→ INPUT DATA
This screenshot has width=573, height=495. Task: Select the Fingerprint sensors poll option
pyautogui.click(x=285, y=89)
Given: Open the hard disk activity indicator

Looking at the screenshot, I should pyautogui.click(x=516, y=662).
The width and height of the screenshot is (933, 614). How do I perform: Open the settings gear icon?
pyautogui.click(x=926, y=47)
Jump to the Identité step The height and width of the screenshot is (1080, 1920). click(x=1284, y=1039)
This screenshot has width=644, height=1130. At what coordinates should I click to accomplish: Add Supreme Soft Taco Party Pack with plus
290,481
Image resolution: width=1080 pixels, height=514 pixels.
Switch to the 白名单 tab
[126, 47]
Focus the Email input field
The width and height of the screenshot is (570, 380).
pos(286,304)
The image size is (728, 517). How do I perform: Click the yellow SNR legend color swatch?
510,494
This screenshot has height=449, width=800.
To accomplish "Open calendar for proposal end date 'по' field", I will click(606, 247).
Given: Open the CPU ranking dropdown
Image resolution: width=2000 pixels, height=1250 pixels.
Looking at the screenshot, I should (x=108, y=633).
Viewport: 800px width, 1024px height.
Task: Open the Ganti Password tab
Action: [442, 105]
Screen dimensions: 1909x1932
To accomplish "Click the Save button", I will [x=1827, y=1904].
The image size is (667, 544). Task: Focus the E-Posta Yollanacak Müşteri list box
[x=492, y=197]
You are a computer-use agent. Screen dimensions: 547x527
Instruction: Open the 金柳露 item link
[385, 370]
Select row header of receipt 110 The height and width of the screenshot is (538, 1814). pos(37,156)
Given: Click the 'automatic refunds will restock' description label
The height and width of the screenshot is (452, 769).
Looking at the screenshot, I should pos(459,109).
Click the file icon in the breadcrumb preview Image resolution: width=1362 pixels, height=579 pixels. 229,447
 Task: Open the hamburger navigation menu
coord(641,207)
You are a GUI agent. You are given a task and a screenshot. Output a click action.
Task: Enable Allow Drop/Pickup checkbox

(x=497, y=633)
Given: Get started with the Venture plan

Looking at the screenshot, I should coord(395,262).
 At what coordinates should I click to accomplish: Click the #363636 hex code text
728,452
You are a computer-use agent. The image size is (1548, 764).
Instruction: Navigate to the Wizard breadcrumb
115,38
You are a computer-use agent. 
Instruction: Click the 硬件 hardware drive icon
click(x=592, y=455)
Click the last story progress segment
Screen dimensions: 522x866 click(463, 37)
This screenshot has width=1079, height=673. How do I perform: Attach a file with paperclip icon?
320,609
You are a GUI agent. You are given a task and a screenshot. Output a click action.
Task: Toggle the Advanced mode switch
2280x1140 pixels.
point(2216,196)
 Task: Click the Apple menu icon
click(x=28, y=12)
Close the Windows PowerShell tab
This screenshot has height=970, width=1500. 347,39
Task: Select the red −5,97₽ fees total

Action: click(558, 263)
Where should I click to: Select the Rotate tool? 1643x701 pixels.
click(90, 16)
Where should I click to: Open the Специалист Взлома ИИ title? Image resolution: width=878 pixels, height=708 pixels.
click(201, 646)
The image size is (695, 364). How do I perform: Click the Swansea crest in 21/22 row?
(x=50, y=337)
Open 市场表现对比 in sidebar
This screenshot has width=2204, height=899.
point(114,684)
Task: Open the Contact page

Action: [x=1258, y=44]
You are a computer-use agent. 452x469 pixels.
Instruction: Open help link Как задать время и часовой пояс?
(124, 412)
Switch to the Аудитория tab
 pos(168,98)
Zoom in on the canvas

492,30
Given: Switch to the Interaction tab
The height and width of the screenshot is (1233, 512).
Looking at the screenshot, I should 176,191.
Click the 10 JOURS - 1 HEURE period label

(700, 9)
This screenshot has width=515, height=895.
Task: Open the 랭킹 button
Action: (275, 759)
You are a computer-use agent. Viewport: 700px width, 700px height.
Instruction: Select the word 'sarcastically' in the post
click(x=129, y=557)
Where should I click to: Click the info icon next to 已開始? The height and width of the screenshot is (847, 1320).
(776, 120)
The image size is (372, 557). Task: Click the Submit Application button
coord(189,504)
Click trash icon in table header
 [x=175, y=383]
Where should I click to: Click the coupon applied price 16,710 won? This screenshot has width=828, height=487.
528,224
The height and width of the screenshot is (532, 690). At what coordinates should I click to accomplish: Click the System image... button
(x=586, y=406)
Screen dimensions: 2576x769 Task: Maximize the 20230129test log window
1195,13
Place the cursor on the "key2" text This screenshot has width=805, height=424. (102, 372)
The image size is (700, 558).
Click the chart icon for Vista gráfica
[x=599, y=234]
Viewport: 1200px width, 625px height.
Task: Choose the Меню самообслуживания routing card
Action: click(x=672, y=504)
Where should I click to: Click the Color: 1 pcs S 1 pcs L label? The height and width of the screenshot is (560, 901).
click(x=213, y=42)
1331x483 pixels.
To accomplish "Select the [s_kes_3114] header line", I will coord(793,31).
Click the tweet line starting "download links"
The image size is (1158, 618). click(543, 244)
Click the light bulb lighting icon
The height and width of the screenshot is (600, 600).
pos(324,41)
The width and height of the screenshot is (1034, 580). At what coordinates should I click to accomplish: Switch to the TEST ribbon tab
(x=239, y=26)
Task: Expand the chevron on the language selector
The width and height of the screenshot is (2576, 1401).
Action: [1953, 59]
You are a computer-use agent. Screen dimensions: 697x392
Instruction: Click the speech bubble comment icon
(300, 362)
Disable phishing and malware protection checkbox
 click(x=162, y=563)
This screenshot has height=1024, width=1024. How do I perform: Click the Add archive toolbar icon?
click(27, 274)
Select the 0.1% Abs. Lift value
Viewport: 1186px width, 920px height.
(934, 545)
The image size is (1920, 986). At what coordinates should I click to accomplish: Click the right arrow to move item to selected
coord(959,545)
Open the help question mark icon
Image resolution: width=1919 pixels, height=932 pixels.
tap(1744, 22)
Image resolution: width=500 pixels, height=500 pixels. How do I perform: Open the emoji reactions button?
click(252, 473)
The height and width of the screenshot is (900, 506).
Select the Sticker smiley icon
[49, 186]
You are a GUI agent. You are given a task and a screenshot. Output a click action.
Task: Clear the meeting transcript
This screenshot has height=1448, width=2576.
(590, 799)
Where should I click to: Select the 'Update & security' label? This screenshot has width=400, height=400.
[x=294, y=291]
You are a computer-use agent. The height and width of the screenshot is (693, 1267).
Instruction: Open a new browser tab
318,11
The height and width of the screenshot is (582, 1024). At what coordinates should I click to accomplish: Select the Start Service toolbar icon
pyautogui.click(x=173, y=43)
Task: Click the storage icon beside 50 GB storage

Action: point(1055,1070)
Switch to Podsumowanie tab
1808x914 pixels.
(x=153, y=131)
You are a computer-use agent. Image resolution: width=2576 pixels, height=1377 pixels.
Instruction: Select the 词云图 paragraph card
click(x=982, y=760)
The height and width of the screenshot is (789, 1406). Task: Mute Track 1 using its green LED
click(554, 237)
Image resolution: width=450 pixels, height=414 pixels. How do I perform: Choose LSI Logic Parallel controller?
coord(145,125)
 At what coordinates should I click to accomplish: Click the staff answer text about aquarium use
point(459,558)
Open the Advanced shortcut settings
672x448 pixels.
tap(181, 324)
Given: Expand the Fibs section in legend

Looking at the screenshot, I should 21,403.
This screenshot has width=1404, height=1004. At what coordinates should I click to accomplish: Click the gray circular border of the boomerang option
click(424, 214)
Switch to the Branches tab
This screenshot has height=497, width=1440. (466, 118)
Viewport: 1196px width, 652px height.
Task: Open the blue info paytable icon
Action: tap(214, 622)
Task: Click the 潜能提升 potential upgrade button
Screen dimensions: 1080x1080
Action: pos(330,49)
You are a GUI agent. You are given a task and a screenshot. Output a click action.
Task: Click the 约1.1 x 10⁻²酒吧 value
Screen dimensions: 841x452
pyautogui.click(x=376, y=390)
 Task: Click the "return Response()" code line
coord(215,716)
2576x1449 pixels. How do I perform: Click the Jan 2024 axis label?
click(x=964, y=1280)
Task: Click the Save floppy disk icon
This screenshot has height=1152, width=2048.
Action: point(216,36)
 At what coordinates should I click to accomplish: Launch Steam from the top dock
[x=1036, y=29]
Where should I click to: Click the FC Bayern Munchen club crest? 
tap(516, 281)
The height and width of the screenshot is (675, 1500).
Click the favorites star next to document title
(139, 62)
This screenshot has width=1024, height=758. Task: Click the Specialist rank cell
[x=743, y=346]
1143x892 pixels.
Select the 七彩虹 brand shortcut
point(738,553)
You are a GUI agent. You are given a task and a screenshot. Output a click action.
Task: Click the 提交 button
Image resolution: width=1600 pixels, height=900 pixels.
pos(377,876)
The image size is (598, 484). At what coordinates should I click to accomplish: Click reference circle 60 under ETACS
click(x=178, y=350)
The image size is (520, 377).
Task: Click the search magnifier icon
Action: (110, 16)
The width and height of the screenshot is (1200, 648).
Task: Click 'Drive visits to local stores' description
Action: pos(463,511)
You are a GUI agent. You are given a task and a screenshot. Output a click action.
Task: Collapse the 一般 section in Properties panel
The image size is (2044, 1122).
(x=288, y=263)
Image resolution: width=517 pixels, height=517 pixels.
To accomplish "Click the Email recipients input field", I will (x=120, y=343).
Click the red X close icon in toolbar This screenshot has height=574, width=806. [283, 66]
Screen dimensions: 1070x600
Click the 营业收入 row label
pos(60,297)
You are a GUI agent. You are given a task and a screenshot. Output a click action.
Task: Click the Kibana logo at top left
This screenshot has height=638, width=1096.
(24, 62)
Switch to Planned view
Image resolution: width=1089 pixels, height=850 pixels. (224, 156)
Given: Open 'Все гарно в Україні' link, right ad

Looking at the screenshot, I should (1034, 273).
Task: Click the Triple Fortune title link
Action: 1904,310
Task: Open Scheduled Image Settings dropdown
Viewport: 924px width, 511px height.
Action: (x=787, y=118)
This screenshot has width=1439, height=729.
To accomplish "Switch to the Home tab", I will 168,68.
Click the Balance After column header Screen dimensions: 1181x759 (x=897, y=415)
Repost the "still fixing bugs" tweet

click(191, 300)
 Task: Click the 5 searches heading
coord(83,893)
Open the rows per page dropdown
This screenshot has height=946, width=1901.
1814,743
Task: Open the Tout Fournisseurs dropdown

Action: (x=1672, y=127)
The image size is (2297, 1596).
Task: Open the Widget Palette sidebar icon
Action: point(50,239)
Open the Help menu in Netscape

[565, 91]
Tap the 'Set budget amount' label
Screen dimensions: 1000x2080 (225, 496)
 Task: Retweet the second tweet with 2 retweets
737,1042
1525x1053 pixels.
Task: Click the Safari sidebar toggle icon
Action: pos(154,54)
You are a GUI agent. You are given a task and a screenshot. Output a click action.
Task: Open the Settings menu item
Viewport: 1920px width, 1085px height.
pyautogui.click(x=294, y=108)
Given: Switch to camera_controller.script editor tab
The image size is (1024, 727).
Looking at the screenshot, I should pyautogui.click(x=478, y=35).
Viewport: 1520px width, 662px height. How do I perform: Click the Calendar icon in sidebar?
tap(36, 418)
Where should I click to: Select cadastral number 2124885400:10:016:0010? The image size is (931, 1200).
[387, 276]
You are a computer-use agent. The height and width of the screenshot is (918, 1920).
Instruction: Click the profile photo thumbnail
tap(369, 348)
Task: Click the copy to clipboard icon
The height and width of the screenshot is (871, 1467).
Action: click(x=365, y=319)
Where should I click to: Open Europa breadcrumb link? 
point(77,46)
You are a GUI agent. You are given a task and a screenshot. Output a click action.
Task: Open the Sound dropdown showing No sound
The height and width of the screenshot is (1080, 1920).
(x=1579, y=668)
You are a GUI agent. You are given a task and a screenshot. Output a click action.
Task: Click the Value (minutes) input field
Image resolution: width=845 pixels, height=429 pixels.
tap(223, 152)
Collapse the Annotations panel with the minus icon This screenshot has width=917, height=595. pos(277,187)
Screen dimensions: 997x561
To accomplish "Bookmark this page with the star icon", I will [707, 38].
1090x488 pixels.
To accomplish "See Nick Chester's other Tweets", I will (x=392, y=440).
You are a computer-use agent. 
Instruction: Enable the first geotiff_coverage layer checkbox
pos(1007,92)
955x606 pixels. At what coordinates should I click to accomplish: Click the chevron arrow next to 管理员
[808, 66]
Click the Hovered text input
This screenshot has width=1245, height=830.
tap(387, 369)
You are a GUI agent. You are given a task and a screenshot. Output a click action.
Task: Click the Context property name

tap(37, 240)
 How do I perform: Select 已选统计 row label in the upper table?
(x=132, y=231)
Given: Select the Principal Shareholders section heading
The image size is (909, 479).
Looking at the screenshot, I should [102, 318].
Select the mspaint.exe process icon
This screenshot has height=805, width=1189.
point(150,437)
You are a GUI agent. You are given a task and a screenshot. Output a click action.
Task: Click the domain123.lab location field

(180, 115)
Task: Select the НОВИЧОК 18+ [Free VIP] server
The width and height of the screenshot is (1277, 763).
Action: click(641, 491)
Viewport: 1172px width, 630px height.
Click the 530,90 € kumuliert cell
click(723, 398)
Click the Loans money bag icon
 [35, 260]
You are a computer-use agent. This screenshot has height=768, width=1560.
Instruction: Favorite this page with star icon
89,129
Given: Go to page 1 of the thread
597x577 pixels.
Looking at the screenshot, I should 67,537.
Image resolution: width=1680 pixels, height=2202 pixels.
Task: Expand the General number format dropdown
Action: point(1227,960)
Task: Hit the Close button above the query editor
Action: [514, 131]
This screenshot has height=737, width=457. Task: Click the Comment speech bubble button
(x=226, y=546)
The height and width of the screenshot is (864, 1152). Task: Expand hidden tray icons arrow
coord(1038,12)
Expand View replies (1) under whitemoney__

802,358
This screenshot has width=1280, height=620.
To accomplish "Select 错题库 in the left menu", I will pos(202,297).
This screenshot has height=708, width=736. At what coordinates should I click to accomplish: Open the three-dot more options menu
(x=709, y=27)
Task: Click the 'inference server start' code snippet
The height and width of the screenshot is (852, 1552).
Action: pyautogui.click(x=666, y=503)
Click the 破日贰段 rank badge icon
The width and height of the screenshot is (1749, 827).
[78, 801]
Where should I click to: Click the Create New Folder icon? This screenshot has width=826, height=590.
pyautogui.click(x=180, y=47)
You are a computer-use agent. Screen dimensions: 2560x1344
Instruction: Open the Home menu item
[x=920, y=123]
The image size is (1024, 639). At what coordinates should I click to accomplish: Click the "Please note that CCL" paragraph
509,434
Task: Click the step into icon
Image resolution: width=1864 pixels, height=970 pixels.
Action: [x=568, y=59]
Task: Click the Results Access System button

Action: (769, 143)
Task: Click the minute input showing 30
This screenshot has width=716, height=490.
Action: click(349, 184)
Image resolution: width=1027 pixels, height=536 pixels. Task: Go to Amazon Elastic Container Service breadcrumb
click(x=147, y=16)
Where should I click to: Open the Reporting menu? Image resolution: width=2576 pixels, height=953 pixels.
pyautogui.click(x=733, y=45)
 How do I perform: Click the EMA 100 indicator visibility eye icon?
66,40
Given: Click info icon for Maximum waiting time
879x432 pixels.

→ WHAT NEEDS TO BE DONE
Can you turn the lines from the one containing "Task: Click the Save floppy disk icon" up to and including the one containing "Click the red" into a JSON list of strings, with one string per line and blank lines left out?

→ COMPLETED TASK
[
  "Task: Click the Save floppy disk icon",
  "This screenshot has height=1152, width=2048.",
  "Action: point(216,36)",
  " At what coordinates should I click to accomplish: Launch Steam from the top dock",
  "[x=1036, y=29]",
  "Where should I click to: Click the FC Bayern Munchen club crest? ",
  "tap(516, 281)",
  "The height and width of the screenshot is (675, 1500).",
  "Click the favorites star next to document title",
  "(139, 62)",
  "This screenshot has width=1024, height=758. Task: Click the Specialist rank cell",
  "[x=743, y=346]",
  "1143x892 pixels.",
  "Select the 七彩虹 brand shortcut",
  "point(738,553)",
  "You are a GUI agent. You are given a task and a screenshot. Output a click action.",
  "Task: Click the 提交 button",
  "Image resolution: width=1600 pixels, height=900 pixels.",
  "pos(377,876)",
  "The image size is (598, 484). At what coordinates should I click to accomplish: Click reference circle 60 under ETACS",
  "click(x=178, y=350)",
  "The image size is (520, 377).",
  "Task: Click the search magnifier icon",
  "Action: (110, 16)",
  "The width and height of the screenshot is (1200, 648).",
  "Task: Click 'Drive visits to local stores' description",
  "Action: pos(463,511)",
  "You are a GUI agent. You are given a task and a screenshot. Output a click action.",
  "Task: Collapse the 一般 section in Properties panel",
  "The image size is (2044, 1122).",
  "(x=288, y=263)",
  "Image resolution: width=517 pixels, height=517 pixels.",
  "To accomplish \"Click the Email recipients input field\", I will (x=120, y=343).",
  "Click the red X close icon in toolbar This screenshot has height=574, width=806. [283, 66]"
]